== Given records ==

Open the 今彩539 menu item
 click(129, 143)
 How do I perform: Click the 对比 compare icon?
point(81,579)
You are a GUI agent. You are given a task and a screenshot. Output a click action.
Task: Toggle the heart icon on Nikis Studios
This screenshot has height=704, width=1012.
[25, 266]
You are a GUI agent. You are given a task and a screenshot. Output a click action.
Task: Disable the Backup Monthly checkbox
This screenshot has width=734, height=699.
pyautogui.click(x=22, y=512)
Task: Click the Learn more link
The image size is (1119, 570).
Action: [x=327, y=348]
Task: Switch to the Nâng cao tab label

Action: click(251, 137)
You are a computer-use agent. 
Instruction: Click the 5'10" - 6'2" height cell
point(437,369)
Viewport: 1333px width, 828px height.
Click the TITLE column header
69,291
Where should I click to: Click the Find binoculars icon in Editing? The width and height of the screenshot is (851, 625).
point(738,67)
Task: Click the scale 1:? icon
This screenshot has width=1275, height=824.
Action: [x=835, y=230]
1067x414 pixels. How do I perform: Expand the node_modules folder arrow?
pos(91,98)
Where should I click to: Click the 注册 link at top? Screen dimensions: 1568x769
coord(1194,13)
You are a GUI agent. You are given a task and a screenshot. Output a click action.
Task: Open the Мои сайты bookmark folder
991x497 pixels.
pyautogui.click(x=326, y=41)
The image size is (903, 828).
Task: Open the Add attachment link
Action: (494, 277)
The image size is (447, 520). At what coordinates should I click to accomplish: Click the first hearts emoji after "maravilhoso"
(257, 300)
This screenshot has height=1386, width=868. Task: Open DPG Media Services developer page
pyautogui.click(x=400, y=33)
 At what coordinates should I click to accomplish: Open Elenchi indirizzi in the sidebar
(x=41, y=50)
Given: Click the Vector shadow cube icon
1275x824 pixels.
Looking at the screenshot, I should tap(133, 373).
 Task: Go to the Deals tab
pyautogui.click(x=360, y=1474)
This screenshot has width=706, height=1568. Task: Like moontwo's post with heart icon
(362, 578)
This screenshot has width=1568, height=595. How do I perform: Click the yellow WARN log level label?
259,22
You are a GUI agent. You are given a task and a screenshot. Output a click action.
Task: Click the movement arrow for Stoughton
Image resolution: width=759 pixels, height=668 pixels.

===

Required action: Output all of the data exactly as given.

Your response:
Open the 今彩539 menu item
 click(129, 143)
 How do I perform: Click the 对比 compare icon?
point(81,579)
You are a GUI agent. You are given a task and a screenshot. Output a click action.
Task: Toggle the heart icon on Nikis Studios
This screenshot has height=704, width=1012.
[25, 266]
You are a GUI agent. You are given a task and a screenshot. Output a click action.
Task: Disable the Backup Monthly checkbox
This screenshot has width=734, height=699.
pyautogui.click(x=22, y=512)
Task: Click the Learn more link
The image size is (1119, 570).
Action: [x=327, y=348]
Task: Switch to the Nâng cao tab label

Action: click(251, 137)
You are a computer-use agent. 
Instruction: Click the 5'10" - 6'2" height cell
point(437,369)
Viewport: 1333px width, 828px height.
Click the TITLE column header
69,291
Where should I click to: Click the Find binoculars icon in Editing? The width and height of the screenshot is (851, 625).
point(738,67)
Task: Click the scale 1:? icon
This screenshot has width=1275, height=824.
Action: [x=835, y=230]
1067x414 pixels. How do I perform: Expand the node_modules folder arrow?
pos(91,98)
Where should I click to: Click the 注册 link at top? Screen dimensions: 1568x769
coord(1194,13)
You are a GUI agent. You are given a task and a screenshot. Output a click action.
Task: Open the Мои сайты bookmark folder
991x497 pixels.
pyautogui.click(x=326, y=41)
The image size is (903, 828).
Task: Open the Add attachment link
Action: (494, 277)
The image size is (447, 520). At what coordinates should I click to accomplish: Click the first hearts emoji after "maravilhoso"
(257, 300)
This screenshot has height=1386, width=868. Task: Open DPG Media Services developer page
pyautogui.click(x=400, y=33)
 At what coordinates should I click to accomplish: Open Elenchi indirizzi in the sidebar
(x=41, y=50)
Given: Click the Vector shadow cube icon
1275x824 pixels.
Looking at the screenshot, I should tap(133, 373).
 Task: Go to the Deals tab
pyautogui.click(x=360, y=1474)
This screenshot has width=706, height=1568. Task: Like moontwo's post with heart icon
(362, 578)
This screenshot has width=1568, height=595. How do I perform: Click the yellow WARN log level label?
259,22
You are a GUI agent. You are given a task and a screenshot. Output a click action.
Task: Click the movement arrow for Stoughton
Image resolution: width=759 pixels, height=668 pixels.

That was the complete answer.